→ Assignment:
Using the data below, output a verbatim copy of the lines between the one holding "This screenshot has height=504, width=835." and the one holding "Click the 'to me' recipient text", inclusive, without any pictures.

→ Data listing:
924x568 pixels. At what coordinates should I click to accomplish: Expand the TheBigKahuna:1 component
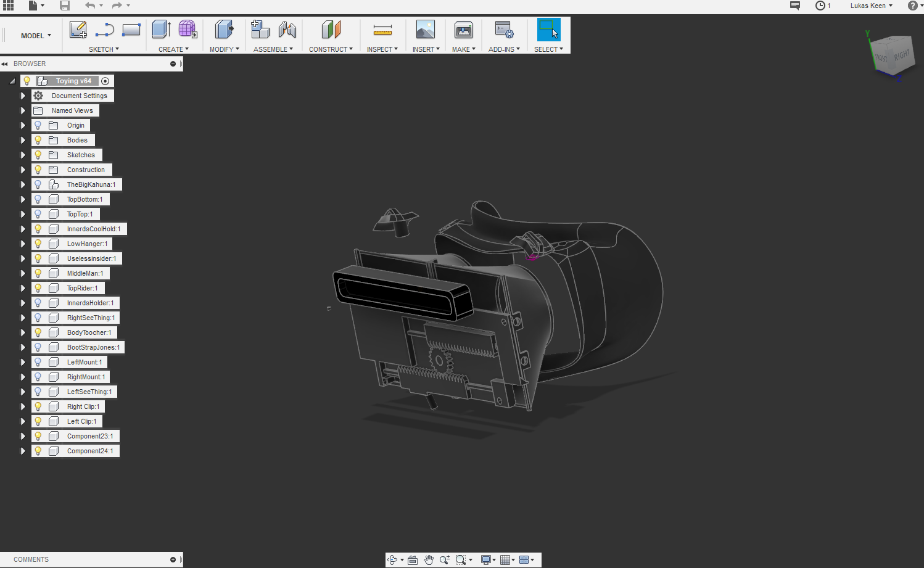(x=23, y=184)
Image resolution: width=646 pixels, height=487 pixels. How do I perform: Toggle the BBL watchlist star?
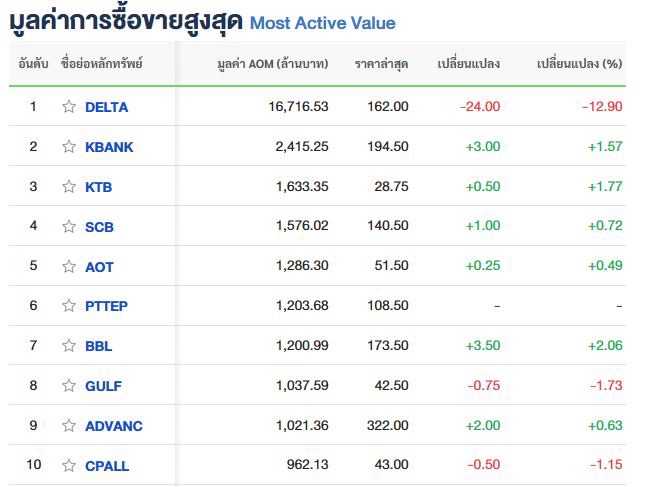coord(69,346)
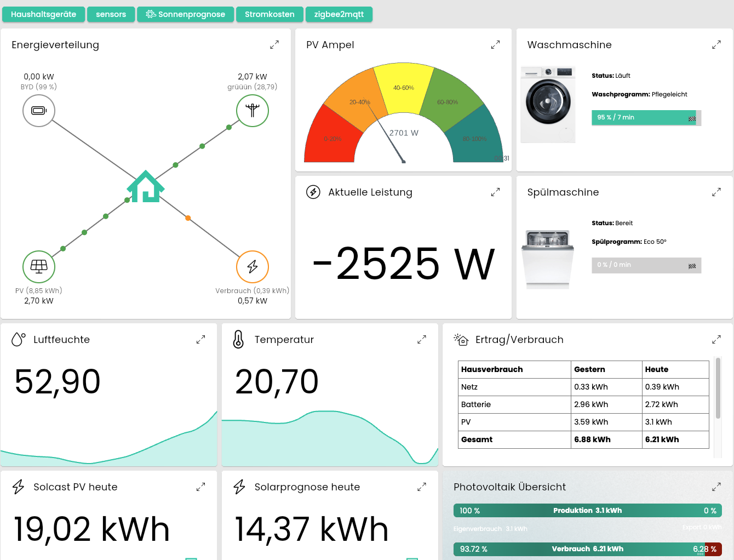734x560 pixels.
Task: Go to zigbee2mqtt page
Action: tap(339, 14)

...

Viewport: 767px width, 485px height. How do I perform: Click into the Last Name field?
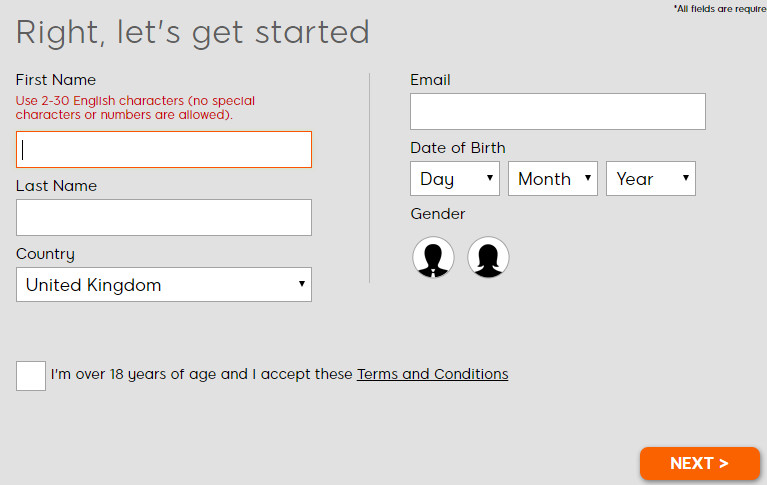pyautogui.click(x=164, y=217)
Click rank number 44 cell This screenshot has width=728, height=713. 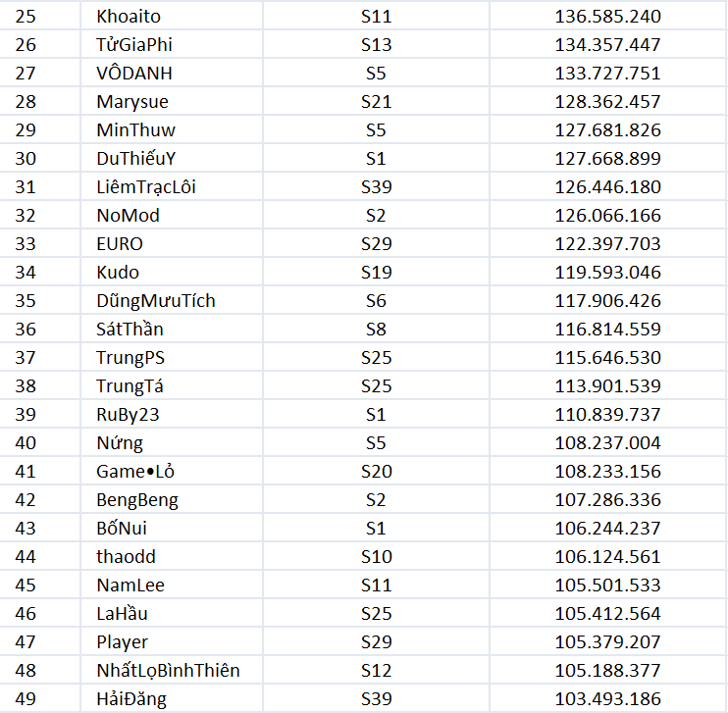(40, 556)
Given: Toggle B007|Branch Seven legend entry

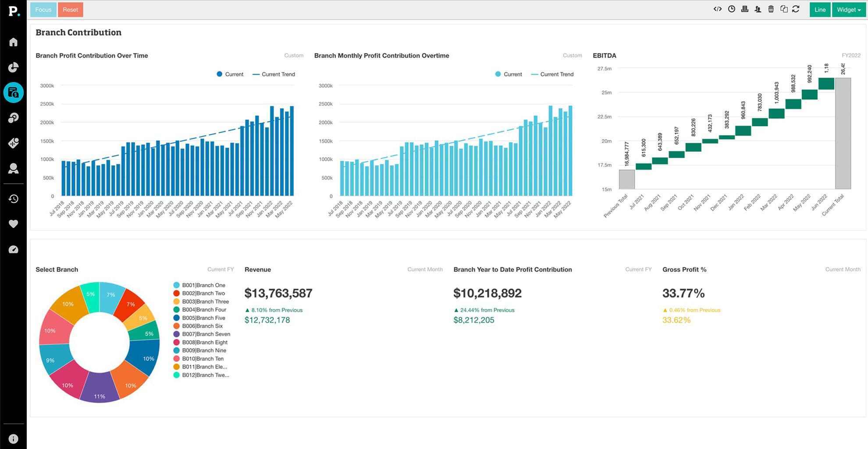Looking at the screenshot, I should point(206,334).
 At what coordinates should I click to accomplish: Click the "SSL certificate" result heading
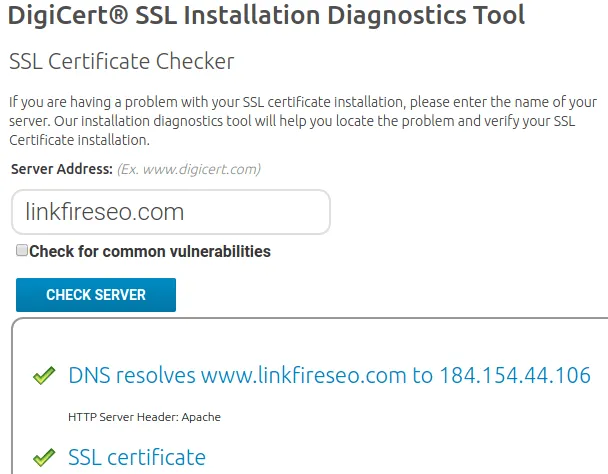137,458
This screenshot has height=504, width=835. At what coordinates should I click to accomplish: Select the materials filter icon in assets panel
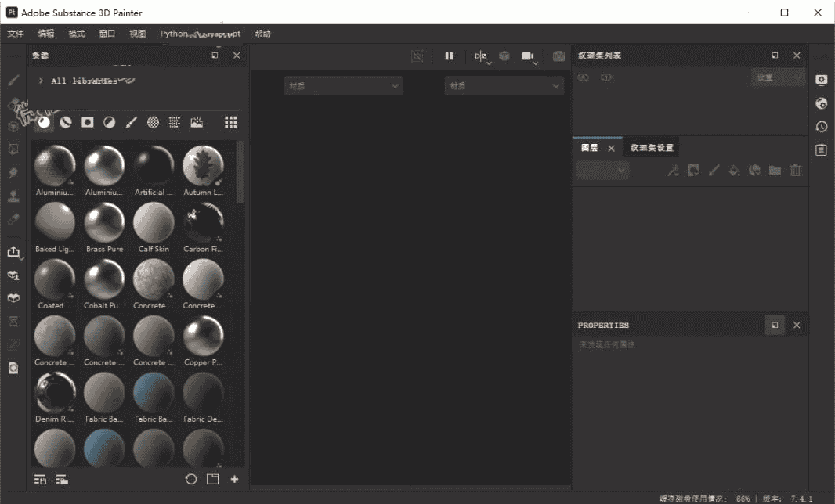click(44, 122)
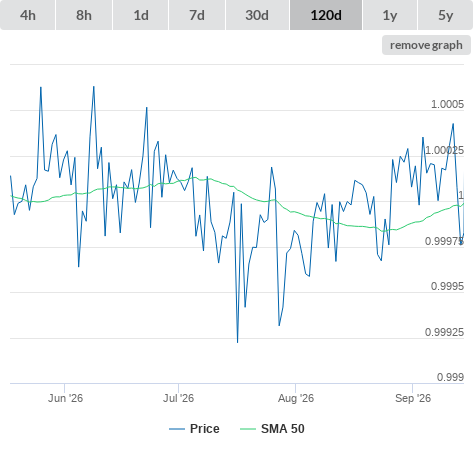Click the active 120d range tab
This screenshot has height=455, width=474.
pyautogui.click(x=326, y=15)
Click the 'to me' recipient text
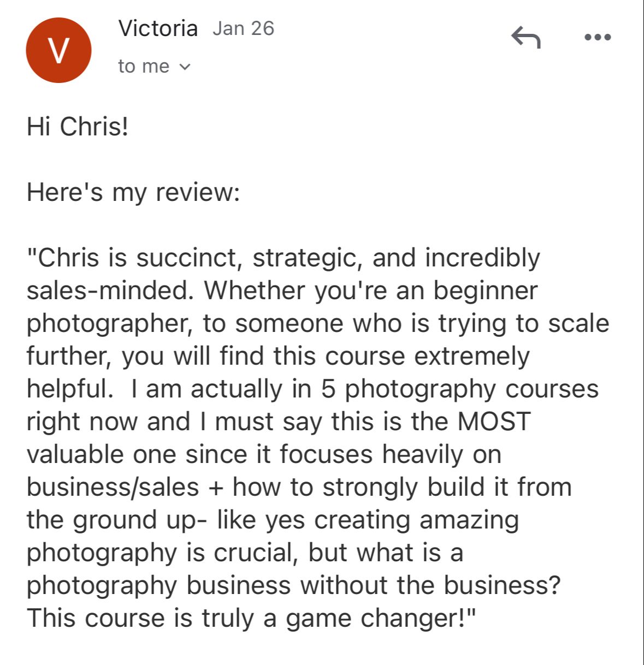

...

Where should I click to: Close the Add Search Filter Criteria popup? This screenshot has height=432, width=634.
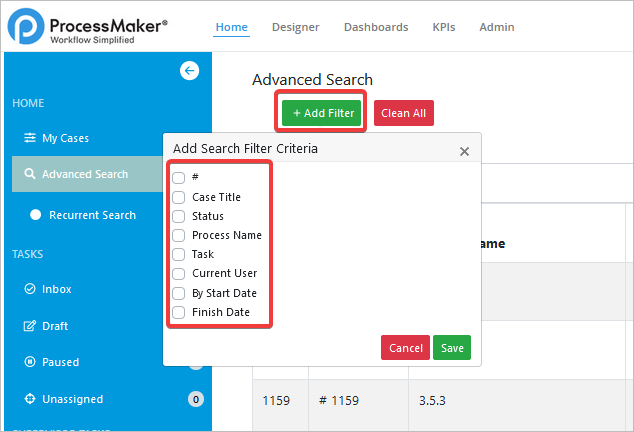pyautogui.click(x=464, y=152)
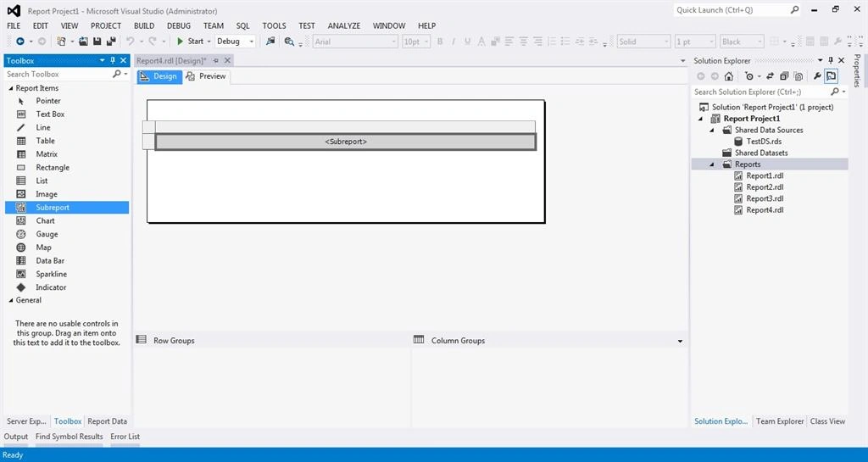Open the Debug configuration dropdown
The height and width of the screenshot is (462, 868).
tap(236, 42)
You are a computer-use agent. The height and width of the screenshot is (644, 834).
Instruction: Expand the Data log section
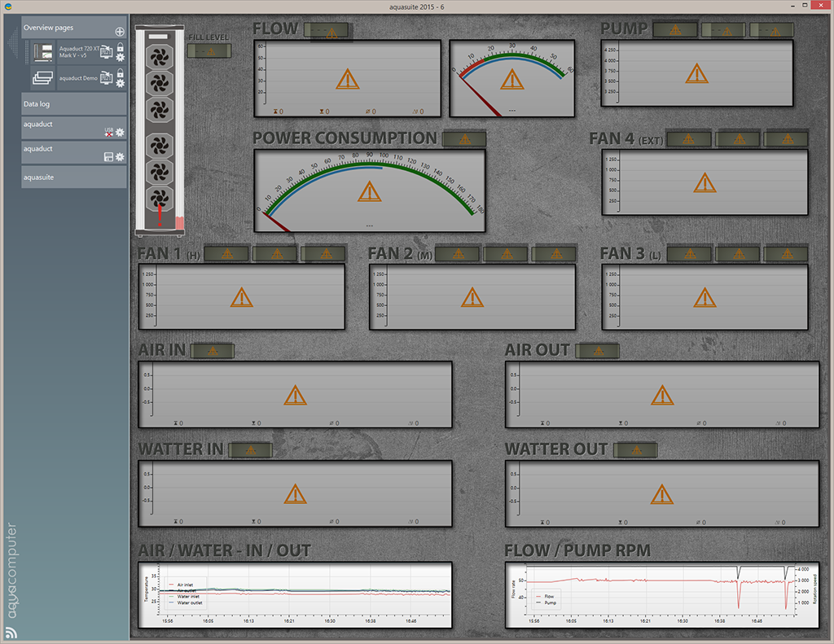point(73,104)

→ Result of the exercise:
This screenshot has height=504, width=835. At what coordinates should I click to accomplish: Select the materials filter icon in assets panel
click(44, 122)
Click the active 120d range tab
This screenshot has height=455, width=474.
pyautogui.click(x=326, y=15)
Click the 'to me' recipient text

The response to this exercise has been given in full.